After weeks of anticipation and painstaking preparation, the most holy day of the US calendar is finally upon us. Countless avocados have been mashed to a cheery green pulp, numerous buffalo have sacrificed their wings, and scores of bowls have been filled with highly salted carbohydrates.
The faithful take their places on comfy couches and squashy armchairs, arranged around the warm glow of the television to watch grown men crash into each other and fall down. The less faithful anticipate the stream of talking babies, horses with large feet, and shiny automobile antics.

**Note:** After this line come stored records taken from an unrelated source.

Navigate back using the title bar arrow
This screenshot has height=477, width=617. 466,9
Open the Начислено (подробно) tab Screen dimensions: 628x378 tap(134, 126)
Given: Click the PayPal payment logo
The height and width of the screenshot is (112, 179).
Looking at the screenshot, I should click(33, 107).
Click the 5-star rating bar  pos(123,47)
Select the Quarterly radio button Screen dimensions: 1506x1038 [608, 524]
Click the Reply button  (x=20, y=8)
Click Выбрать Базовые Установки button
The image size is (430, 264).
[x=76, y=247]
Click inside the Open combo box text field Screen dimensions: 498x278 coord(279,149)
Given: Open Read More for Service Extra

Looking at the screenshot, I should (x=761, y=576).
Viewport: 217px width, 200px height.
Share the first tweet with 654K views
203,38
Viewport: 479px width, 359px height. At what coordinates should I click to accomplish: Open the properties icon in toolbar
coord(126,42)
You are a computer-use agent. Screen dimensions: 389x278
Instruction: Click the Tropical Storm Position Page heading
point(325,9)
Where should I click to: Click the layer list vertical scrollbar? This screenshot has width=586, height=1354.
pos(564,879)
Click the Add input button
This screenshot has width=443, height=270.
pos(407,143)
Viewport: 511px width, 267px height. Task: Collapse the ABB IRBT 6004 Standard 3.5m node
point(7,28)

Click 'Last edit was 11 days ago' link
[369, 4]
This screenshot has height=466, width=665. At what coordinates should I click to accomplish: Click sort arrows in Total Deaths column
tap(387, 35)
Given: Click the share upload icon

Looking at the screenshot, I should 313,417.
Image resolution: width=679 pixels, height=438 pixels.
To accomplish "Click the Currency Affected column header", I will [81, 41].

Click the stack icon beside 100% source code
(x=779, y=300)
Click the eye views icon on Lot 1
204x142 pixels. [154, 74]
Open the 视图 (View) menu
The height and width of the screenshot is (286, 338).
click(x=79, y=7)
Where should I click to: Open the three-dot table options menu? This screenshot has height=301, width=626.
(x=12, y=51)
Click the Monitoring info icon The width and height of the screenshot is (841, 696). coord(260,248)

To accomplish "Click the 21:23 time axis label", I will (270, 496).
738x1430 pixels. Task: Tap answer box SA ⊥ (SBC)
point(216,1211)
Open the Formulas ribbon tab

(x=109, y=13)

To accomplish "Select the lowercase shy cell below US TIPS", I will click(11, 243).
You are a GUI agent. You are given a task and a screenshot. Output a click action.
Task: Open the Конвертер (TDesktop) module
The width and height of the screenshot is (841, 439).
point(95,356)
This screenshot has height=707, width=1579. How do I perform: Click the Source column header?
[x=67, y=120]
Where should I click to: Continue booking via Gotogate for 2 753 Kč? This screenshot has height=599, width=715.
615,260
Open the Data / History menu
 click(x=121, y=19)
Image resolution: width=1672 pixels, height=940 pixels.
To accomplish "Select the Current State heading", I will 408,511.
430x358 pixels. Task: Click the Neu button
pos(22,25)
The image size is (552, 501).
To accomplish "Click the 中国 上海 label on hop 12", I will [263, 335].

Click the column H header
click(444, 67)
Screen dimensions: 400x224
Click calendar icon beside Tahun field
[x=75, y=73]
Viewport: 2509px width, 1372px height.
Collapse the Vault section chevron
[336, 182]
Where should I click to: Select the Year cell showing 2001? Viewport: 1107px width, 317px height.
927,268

For those whose sole reason for watching the Bowl known as Super is the advertising, disappointment has become the regular feature. How can the gift of a clever advertisement be enjoyed if it’s been previewed on the morning news media weeks before the big day? This is like opening your Christmas presents on Thanksgiving. By the time you get to Christmas, all the paint has dulled under thousands of greasy fingerprints, and the initial delight has been replaced by a “seen-it-all cynicism.” There’s no longer anything special about it at all.
It’s sad that companies have lost the true meaning of the holiday. The one day when people watch a show live and don’t fast-forward through the commercials, and they take it all away from us. Why should we bother paying attention on the breaks if they’re only going to be running commercials we’ve all seen before? There’s simply no respect for the audience.
And despite the increasing disdain for their viewers, they still expect us to eat the required allotment of junk food. I have learned that the USDA has proclaimed that their normal dietary guidelines are suspended for this day*, and in their place, there is a strict, enforceable, snack food intake requirement. This is to insure that the purveyors of all things crunchy and of dubious nutritional value sell enough to put the industry into the black for the year.
Each person must eat a minimum of three servings from the fried food group, two from the salty group, five from the heavily seasoned, bite-sized meat group, three from the sugary and sticky group, four from the fermented and carbonated beverage group, and six from the dip group. I’ve had to pay expensive fines for not complying with the requirements, and this year I’m taking no chances. Now, not only am I going to be feeling exceptionally queasy on game day, I’m going to be eating leftover chips for months.
*This is not actually true, even if all the components of common party recipes mysteriously go on sale the week before the game, as do sugary beverages and macrobrew beers. The nation’s strategic snack reserve is perilously low around the first weeks of February, and, I’m certain it puts us in considerable danger on the world snack stage.